Are Immigrants Good for Cities?

Giovanni Peri reviews research on how immigration impacts cities. The research shows that "the less-educated [are] relatively unaffected by immigration while highly-educated and houseowners gain from it":

Immigration and cities, by Giovanni Peri, Vox EU: Immigration is one of the new century’s ‘hot button’ issues. Whether it is Romanians in Milan or Mexicans in Los Angeles, the concern and the debate has intensified. Political campaigns are fought and won on the issue in several nations and it has shifted party politics in many others. Most of the concern and political backlash focuses on the large and increasing presence of immigrants in cities – especially low-education immigrants.

This is easy to understand from the facts. In the US and Europe, immigration is disproportionately directed to cities, especially large metropolitan areas. In the recent decade immigrant arrivals – currently around 1.25 million people per year – accounted for 40% of the US population growth and for 50-75% of the growth of its largest metropolitan areas. For instance, 27% of people residing in London are foreign-born, as well as 28% of people in New York and 17% in Paris, vis-à-vis much lower national averages (respectively equal to 9%, 12.1% and 10% for the UK, the US and France).

Percentage of Immigrants in Top US cities
  Population in millions Percentage of foreign-born
Overall US 299.3 12.1
Top 17 metropolitan areas 105.1 26.9
New York 18.8 27
Los Angeles 12.9 35
Chicago 9.6 15
Dallas 6.0 17.4
Philadelphia 5.8 7.9
Houston 5.5 19.8
Miami 5.4 36
Washington, DC 5.3 21.3

Source: U.S. Bureau of Census, July, 2006.

What are the real effects of immigration on wages, rents and local prices faced by the natives? Does immigration drive out the native population? In theory it can work either way. In a static Walrasian world with homogeneous workers, an inflow of workers tends to depress wages, drive up rents and push out natives. However if variety of skills, complementarities in production and agglomeration economies are important, immigration could raise productivity of natives; immigration can drive urban growth which then makes the cities more economically attractive. The matter cannot be settled by logic. Facts are needed.

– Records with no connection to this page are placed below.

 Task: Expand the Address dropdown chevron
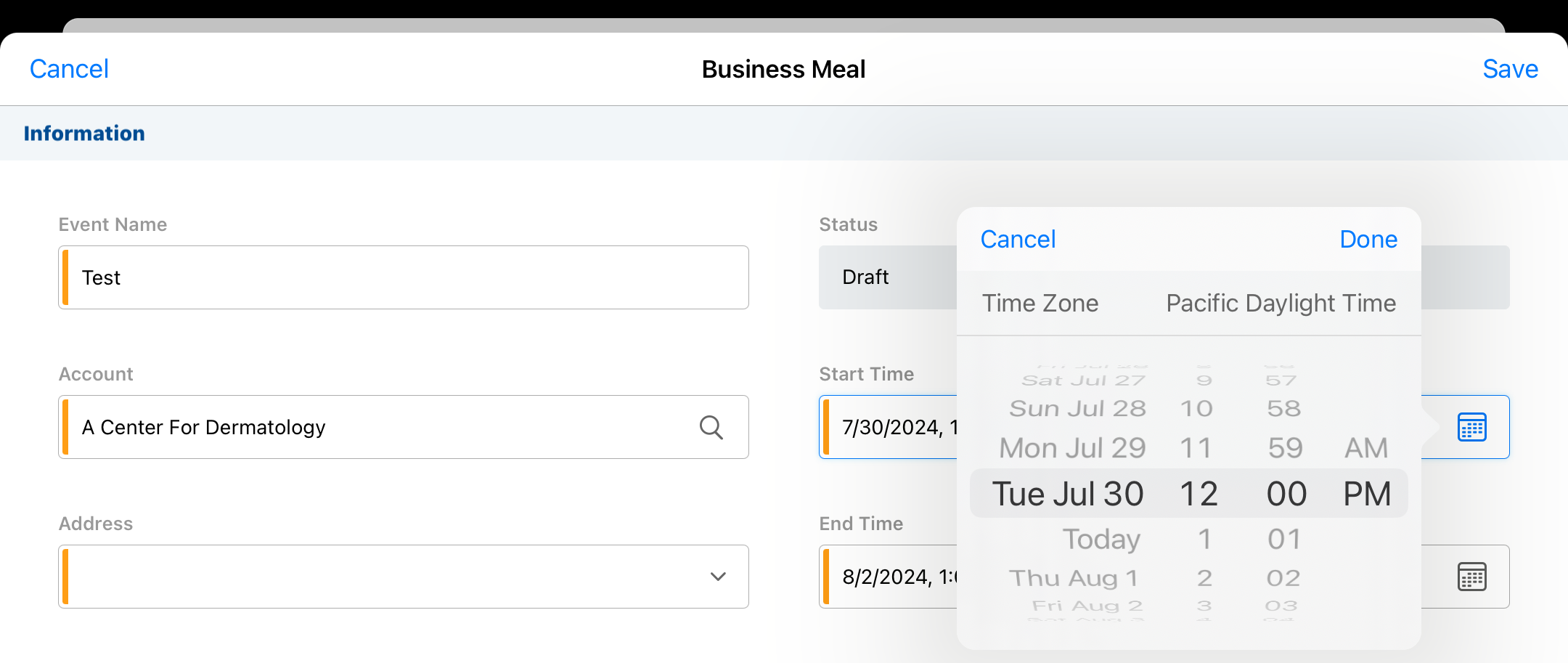coord(718,577)
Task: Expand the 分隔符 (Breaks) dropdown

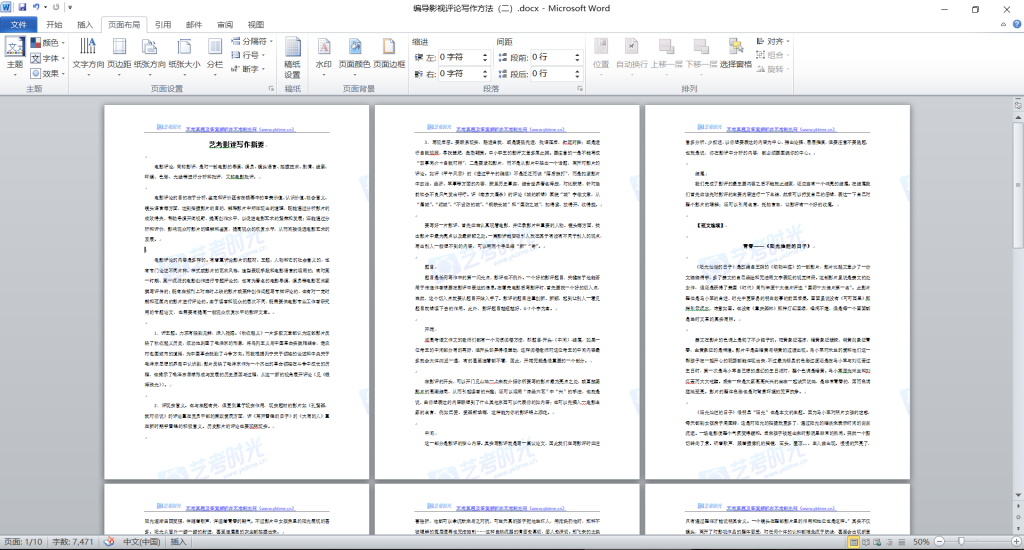Action: click(253, 42)
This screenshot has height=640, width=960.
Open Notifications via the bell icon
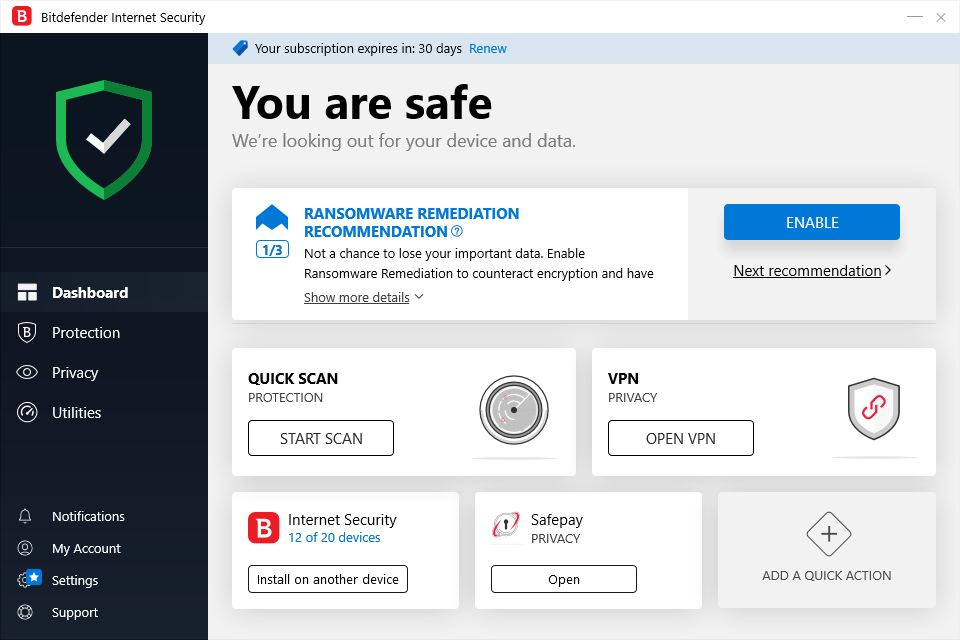click(x=26, y=516)
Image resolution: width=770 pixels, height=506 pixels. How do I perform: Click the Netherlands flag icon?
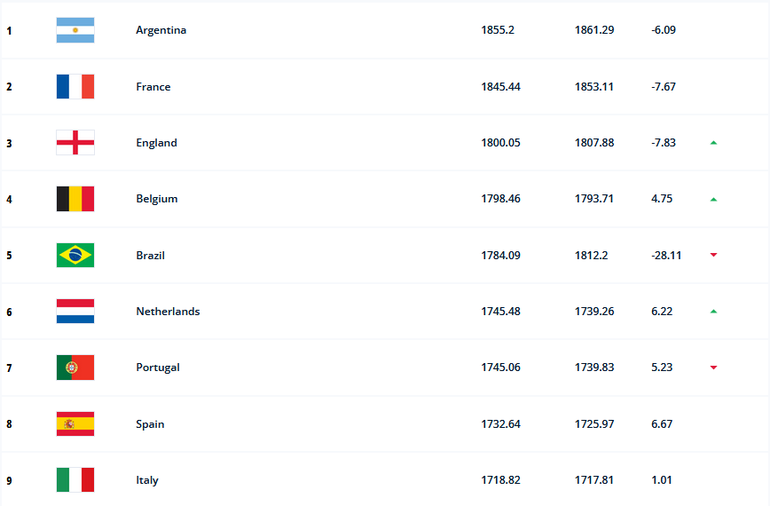pyautogui.click(x=75, y=311)
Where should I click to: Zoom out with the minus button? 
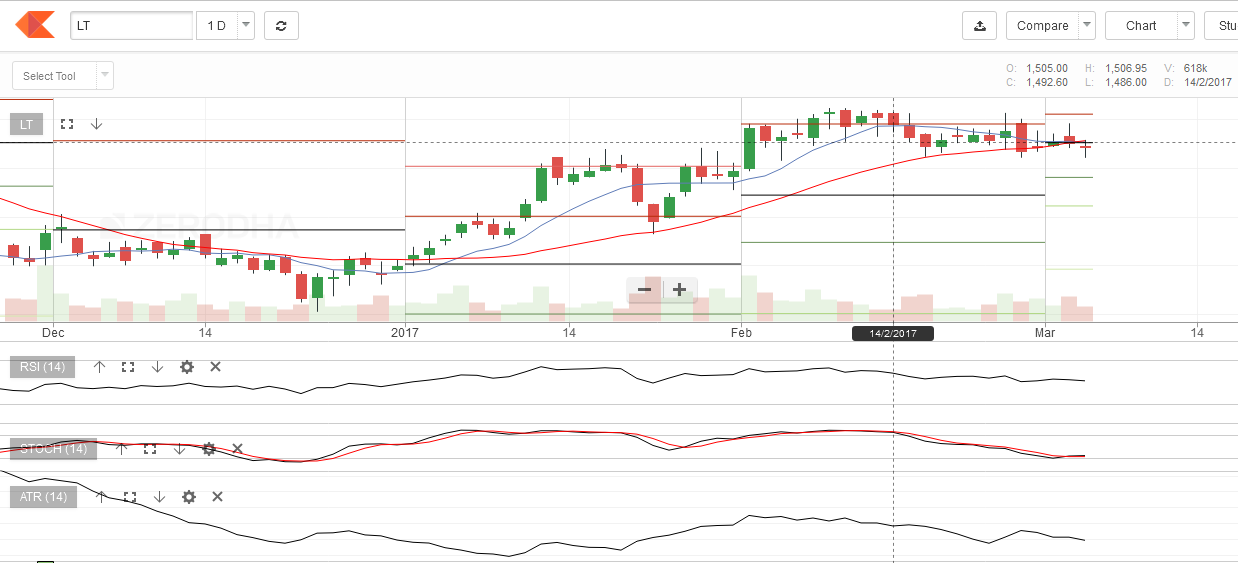[644, 290]
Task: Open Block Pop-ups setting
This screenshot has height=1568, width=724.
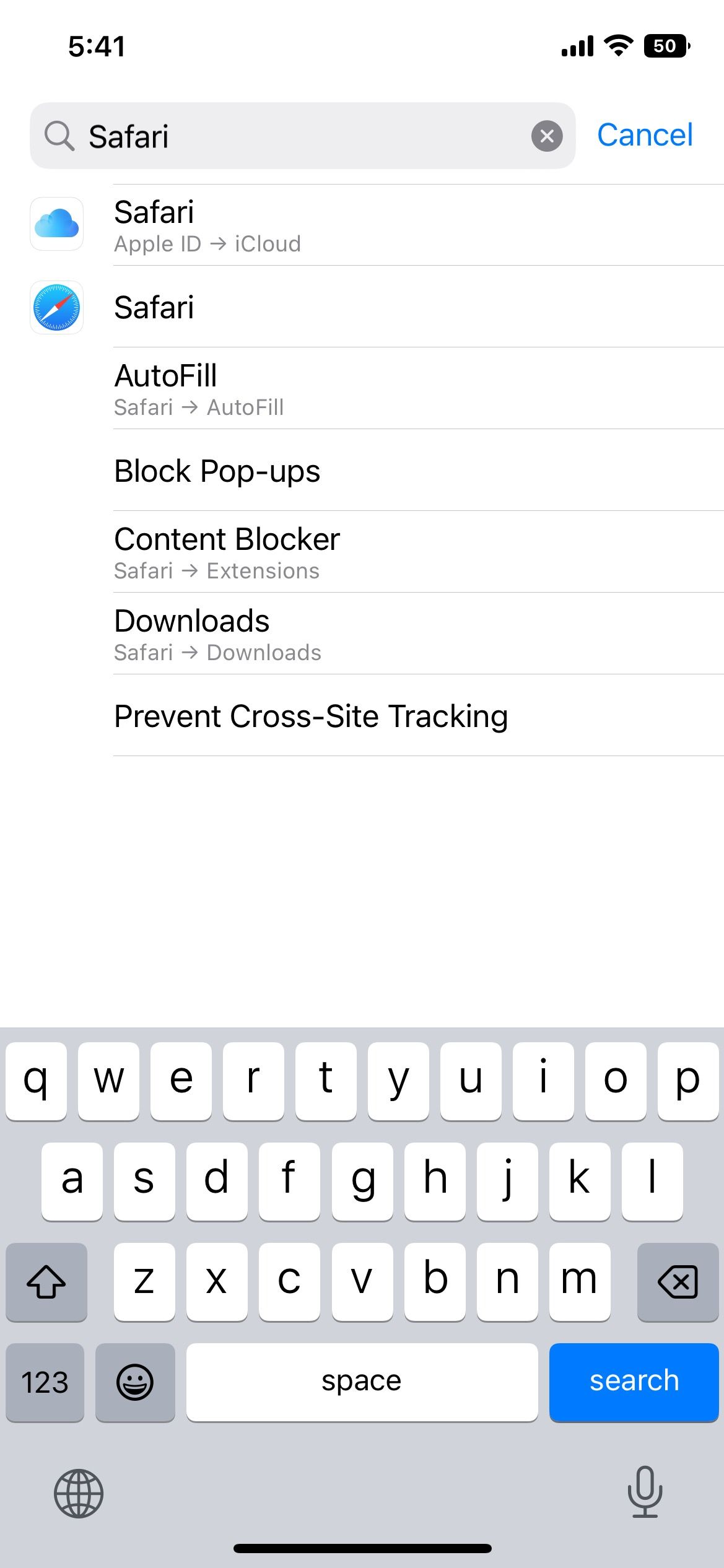Action: coord(217,471)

Recent research One recent strand of research uses data from US cities and states to explore issues such as the response of natives to immigrants and the impact of immigration on the local economy. Recent research by David Card[1] and others is identifying important regularities that point to a positive productivity effect of immigrants on natives overall, and to an increase of average housing value in high immigration cities. These average effects, however, are accompanied by an important distributional component. Highly educated natives enjoyed the largest benefits while the less educated did not gain (but did not lose much either) from immigration to their cities. In a series of recent papers coauthored with Gianmarco Ottaviano[2], I use US data to analyze the impact of immigration on wages, rents and local prices faced by native workers accounting also for the response of natives to immigrants in the form of relocation.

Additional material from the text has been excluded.